Text
Point Chart (continuous, n < 100)

After we see a connection between our variables, you should plot the relationship.

Point plots are pretty good for small to mid-size datasets. However, we will get issues with overplotting. There are two general mitigations:

  • Set alpha to a low value
  • Add jitter
library(tidyverse)

# Generate a normal distribution of data
t <- tibble(height_in_feet = round(rnorm(n = 100, mean = 5, sd = 1), 0),
            weight_in_lbs = round(rnorm(n = 100, mean = 150, sd = 20), -1),
            )

ggplot(data = t) +
  geom_point(mapping = aes(x = jitter(height_in_feet, factor = 1.1), 
                           y = weight_in_lbs),
             alpha = 0.1)

Density Chart (categories, n > 200)

At a certain point, you should shift to a density plot, which is basically a nicer histogram.

library(tidyverse)

# Generate a normal distribution of data
t <- tibble(height_in_feet = round(rnorm(n = 100, mean = 5, sd = 1), 0),
            category = rep(x = c('A', 'B'), time = 50))

# Make the plot more interesting by changing group A
t <- t %>% 
  mutate(height_in_feet = ifelse(category == 'A', height_in_feet + 1, height_in_feet - 1))

ggplot(data = t) +
  geom_density(mapping = aes(x = height_in_feet,
                             fill = category),
               alpha = .5)

Boxplot Chart (categories, n > 2,000)

At a certain point, you should shift to boxplots. Add both a x and y scale, and use facets as needed.

library(tidyverse)

# Generate a normal distribution of data
t <- tibble(height_in_feet = round(rnorm(n = 700, mean = 10, sd = 1), 0),
            category = rep(x = c('A', 'B', 'C', 'D', 'E', 'F', 'G'), time = 100))

# Make the plot more interesting by changing group A
t <- t %>% 
  mutate(height_in_feet = ifelse(category == 'A', height_in_feet + 1, height_in_feet - 1))

ggplot(data = t) +
  geom_boxplot(mapping = aes(x = height_in_feet,
                             y = category))

Tasks to complete
a – List the section headings of the ggplot charting text, each with its parenthetical note.
b – Reproduce the ggplot charting text from "At a certain point, you should shift to a" up to and including "time = 50))".
You won't need the records.

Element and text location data
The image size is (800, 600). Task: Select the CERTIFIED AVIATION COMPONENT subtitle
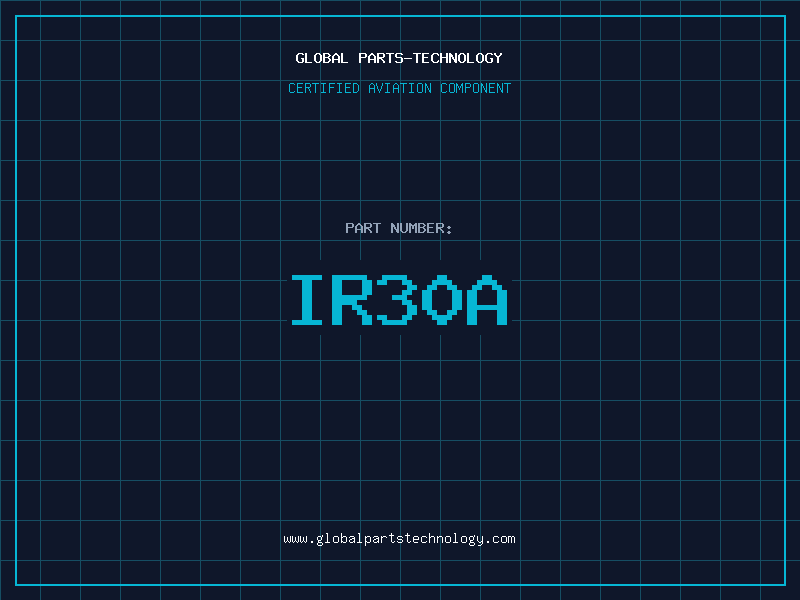click(399, 88)

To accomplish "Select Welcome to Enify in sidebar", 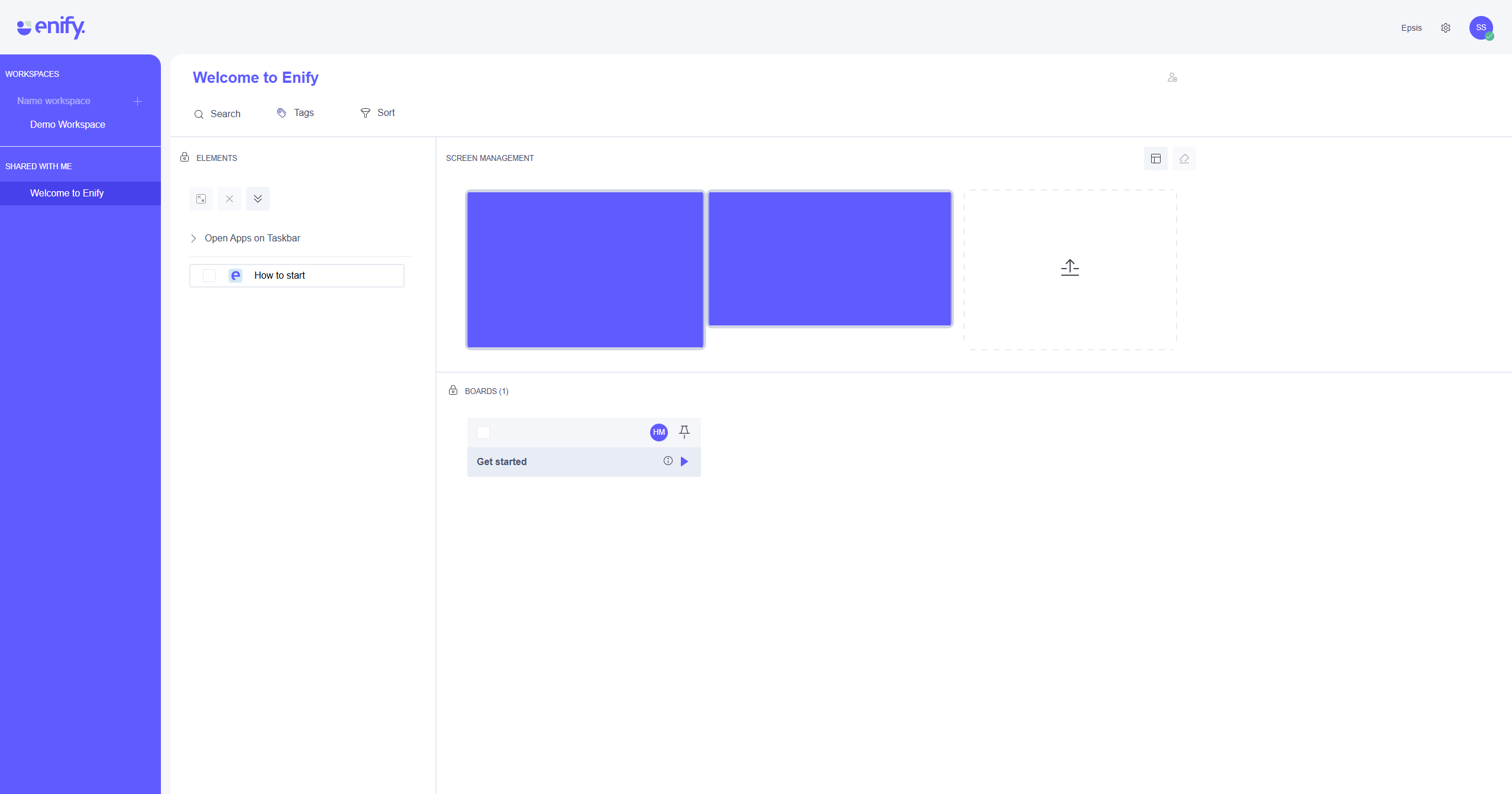I will tap(67, 193).
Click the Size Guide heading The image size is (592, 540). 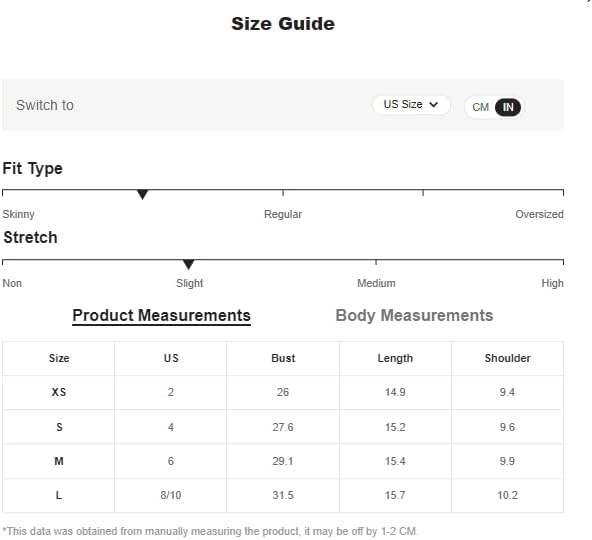click(x=283, y=24)
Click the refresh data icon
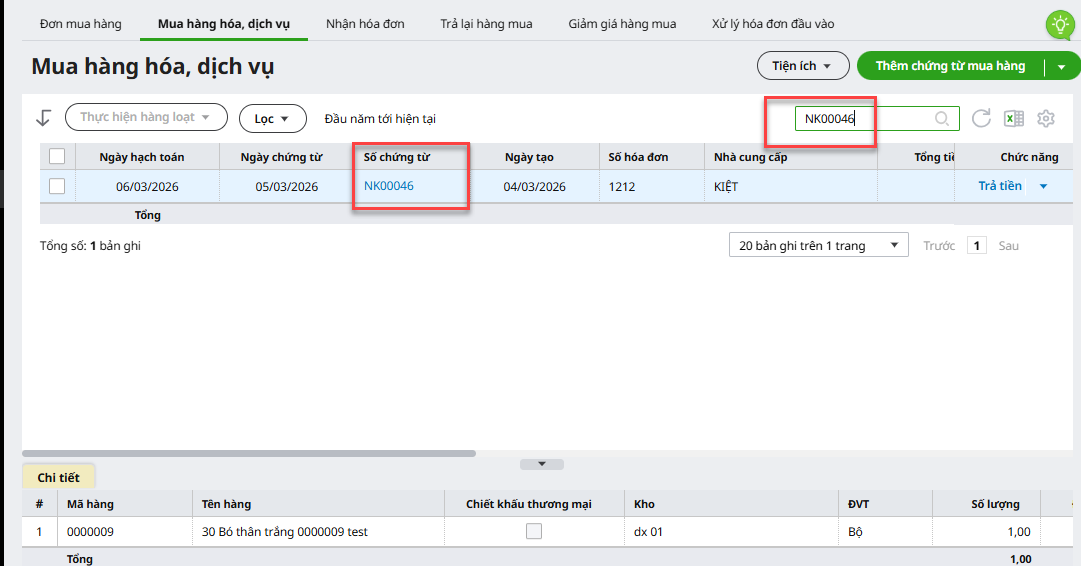This screenshot has width=1081, height=566. point(981,119)
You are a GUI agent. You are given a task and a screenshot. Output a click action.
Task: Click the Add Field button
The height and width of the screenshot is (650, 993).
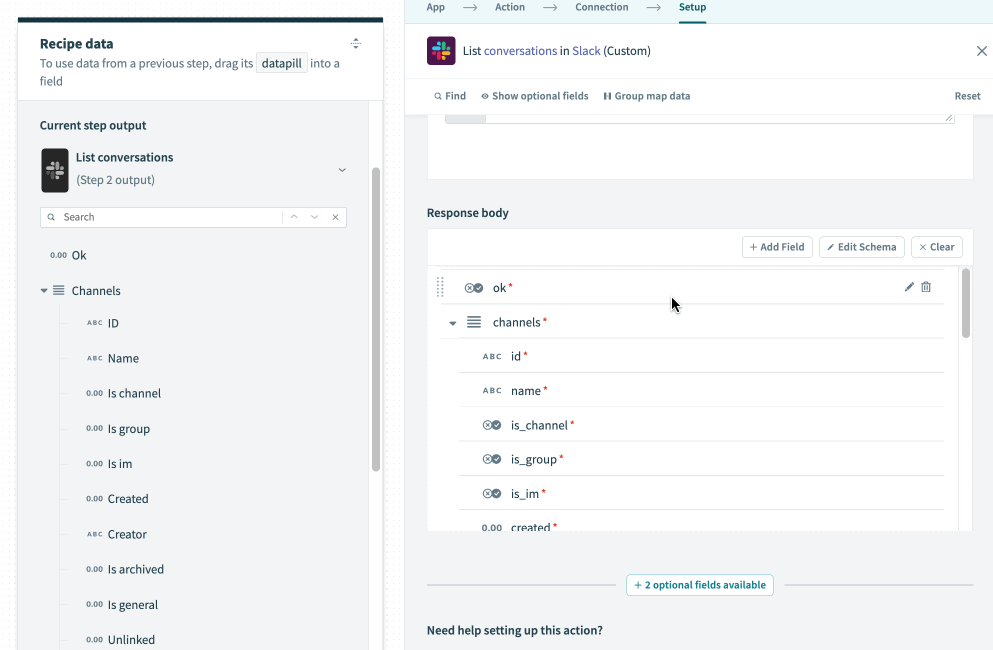pyautogui.click(x=777, y=247)
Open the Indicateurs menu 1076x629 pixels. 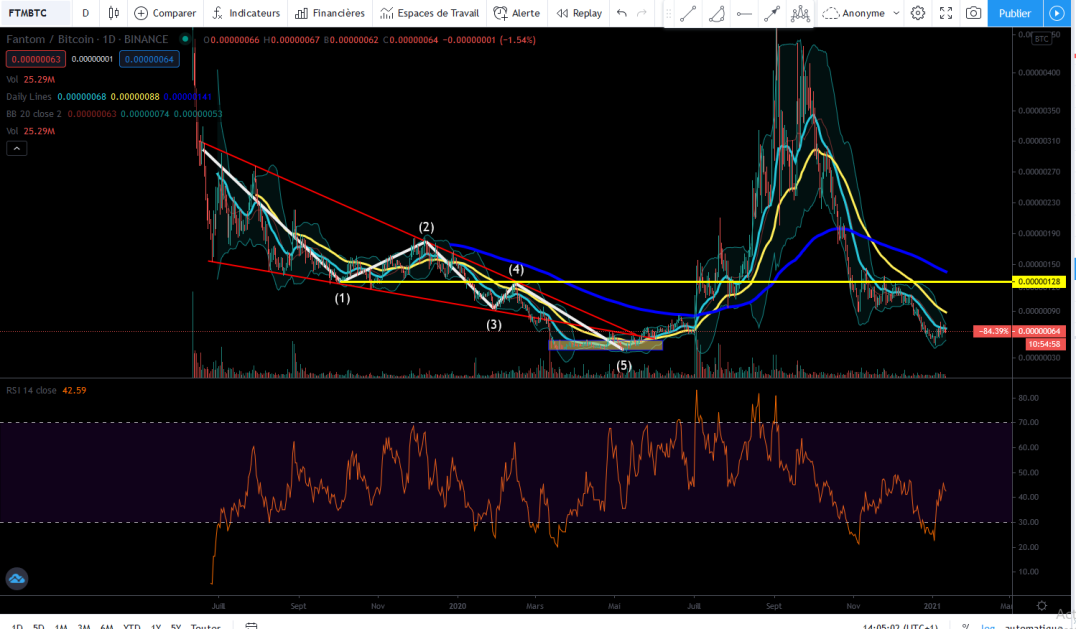point(246,13)
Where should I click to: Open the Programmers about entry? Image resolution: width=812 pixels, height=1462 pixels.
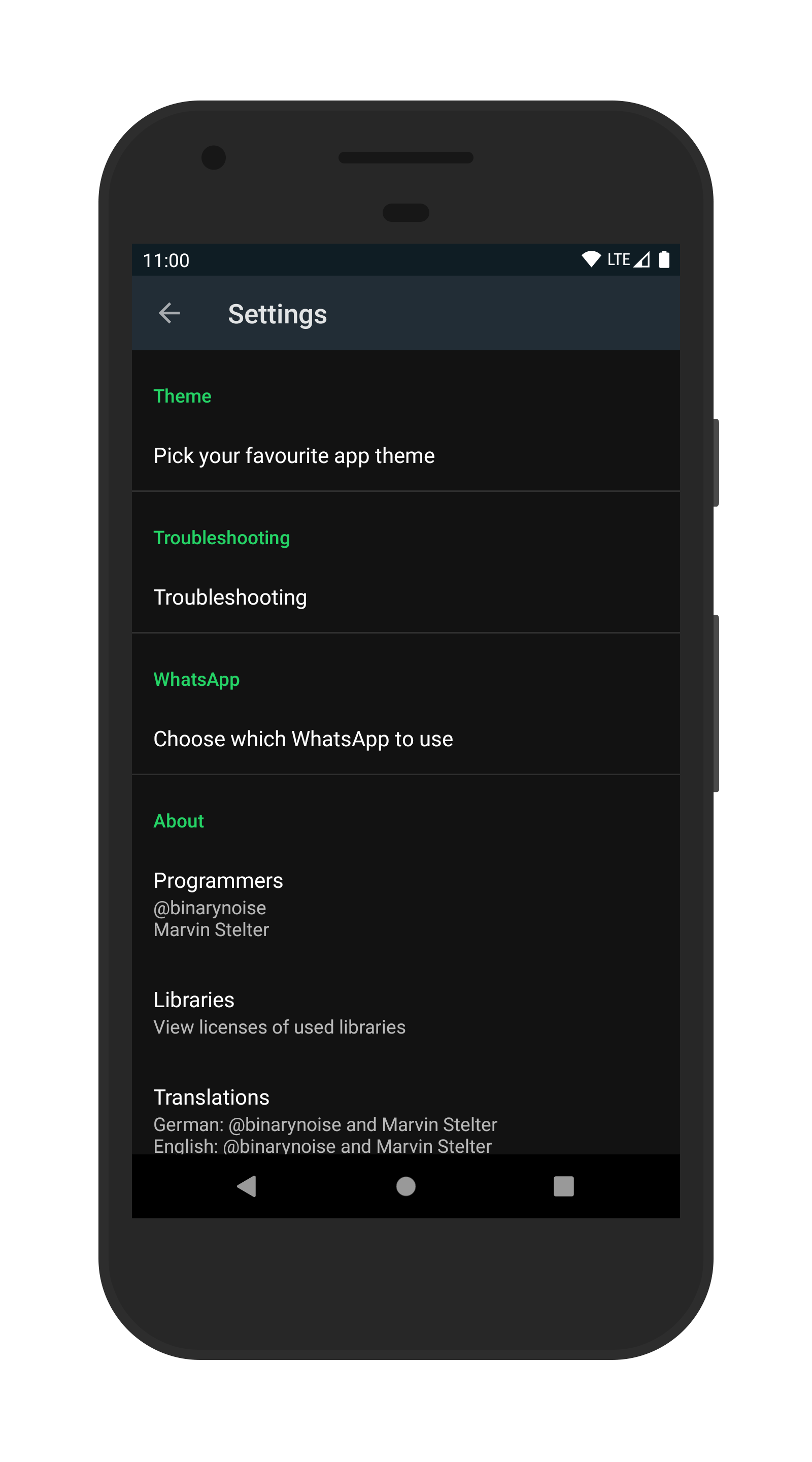coord(405,905)
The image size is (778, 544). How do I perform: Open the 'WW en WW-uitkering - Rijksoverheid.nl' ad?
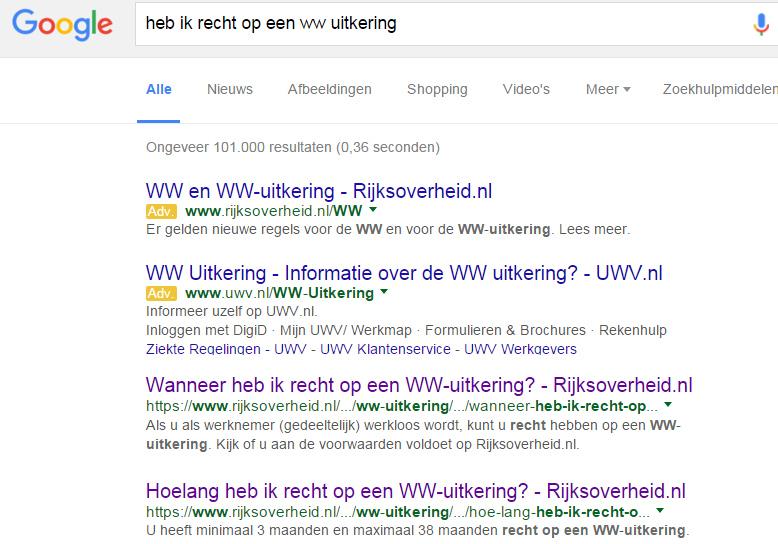[x=319, y=191]
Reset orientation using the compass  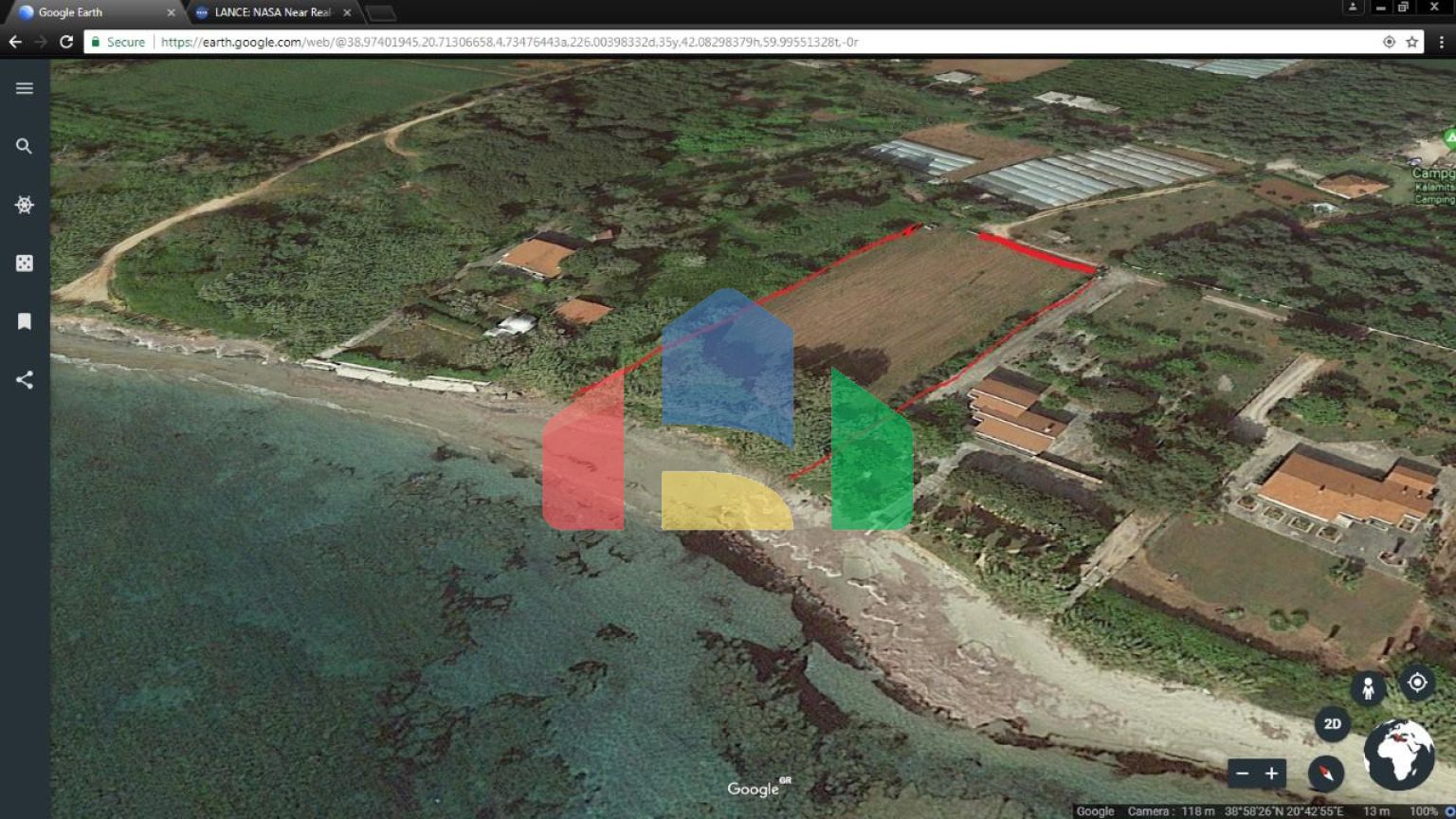click(1325, 774)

Expected responses
a –
Point Chart (continuous, n < 100)
Density Chart (categories, n > 200)
Boxplot Chart (categories, n > 2,000)

b –
At a certain point, you should shift to a density plot, which is basically a nicer histogram.

library(tidyverse)

# Generate a normal distribution of data
t <- tibble(height_in_feet = round(rnorm(n = 100, mean = 5, sd = 1), 0),
            category = rep(x = c('A', 'B'), time = 50))